Myriam Benraad (M. B.) : Tragiquement, ces deux nouveaux attentats viennent confirmer à mes yeux plusieurs aspects mis en exergue dans mes travaux passés comme plus récents. Le premier renvoie aux sources foncièrement géopolitiques de la violence terroriste qui nous touche depuis de longues années. Dans les deux cas de figure, à Arras (13 octobre 2023) comme à Bruxelles (16 octobre 2023), les assaillants ont en effet échangé sur la question du Proche-Orient, tenu des propos vindicatifs en amont de leur passage à l’acte, discuté de manière véhémente et hostile de la nouvelle conflagration qui se déploie depuis le 7 octobre 2023 dans la région entre Israéliens et Palestiniens. Tous deux ont par ailleurs fait part, en rapport avec le sort des Palestiniens, de leur volonté de « venger » l’ensemble des musulmans, de même que l’humiliation et l’injustice prétendument faites à l’islam.
On touche ici au second aspect crucial que j’ai longuement abordé, à savoir les dispositifs de propagande jihadiste développés de longue date par l’État islamique et d’autres mouvances terroristes, et dans les cadres desquels s’insère ce grand récit d’une humiliation et d’une injustice subies par le monde musulman et qui appelleraient une vengeance sans retenue contre ses adversaires supposés. Ce métarécit est suffisamment général dans son énonciation pour se trouver transposé sur différentes configurations, différents environnements sociaux et politiques, et pour conserver toute sa résonance dans de multiples contextes géopolitiques de crises et conflits qui viennent en quelque sorte à chaque fois le réactiver et le raviver.
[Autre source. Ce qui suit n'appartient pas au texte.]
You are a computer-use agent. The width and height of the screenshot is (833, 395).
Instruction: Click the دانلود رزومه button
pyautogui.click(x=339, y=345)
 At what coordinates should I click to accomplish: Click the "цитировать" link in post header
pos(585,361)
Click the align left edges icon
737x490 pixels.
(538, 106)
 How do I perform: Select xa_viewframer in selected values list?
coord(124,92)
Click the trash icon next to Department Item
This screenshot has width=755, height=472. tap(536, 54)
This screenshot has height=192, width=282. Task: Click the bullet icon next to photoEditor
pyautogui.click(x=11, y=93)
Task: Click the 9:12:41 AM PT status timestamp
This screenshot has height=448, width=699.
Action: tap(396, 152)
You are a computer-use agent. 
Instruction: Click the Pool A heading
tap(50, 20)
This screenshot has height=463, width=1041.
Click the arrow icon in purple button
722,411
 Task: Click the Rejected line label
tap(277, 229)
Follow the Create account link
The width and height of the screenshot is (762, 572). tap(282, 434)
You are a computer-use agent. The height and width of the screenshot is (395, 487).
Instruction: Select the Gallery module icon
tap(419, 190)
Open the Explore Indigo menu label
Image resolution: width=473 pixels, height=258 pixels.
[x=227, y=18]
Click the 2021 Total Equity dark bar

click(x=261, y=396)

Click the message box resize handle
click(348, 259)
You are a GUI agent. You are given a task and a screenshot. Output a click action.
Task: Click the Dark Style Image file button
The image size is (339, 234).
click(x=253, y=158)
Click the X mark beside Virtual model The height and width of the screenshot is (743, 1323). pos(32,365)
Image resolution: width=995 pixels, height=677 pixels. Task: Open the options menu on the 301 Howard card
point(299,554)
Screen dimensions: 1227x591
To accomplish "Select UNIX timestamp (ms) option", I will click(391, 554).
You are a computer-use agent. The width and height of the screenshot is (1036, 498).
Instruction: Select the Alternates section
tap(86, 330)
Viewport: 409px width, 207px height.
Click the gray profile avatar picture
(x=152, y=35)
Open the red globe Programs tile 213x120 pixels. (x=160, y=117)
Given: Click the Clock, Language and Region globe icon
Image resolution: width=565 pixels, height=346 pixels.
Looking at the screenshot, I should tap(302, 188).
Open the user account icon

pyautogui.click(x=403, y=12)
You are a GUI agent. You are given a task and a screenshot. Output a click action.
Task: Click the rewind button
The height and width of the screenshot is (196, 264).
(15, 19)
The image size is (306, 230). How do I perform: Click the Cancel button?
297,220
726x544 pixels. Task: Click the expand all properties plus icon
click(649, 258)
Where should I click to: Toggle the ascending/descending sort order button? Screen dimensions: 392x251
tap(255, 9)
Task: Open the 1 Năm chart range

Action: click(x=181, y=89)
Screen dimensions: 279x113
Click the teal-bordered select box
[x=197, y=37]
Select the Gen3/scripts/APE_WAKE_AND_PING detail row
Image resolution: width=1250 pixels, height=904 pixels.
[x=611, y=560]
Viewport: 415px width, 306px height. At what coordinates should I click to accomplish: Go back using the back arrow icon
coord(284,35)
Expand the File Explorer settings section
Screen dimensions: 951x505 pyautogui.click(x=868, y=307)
Ce métarécit de l’humiliation, de l’injustice et de la vengeance est également très ample quant à la désignation des cibles de la violence jihadiste – « Juifs », « Occident », « mécréants », « apostats », … Voici comment des innocents, de tous horizons, principalement des civils qui n’ont absolument rien à voir avec les événements et torts qui leur sont reprochés par leurs bourreaux, sont brutalement assassinés par ces individus intoxiqués par l’idéologie de l’État islamique et d’autres groupes. Alors que faire ?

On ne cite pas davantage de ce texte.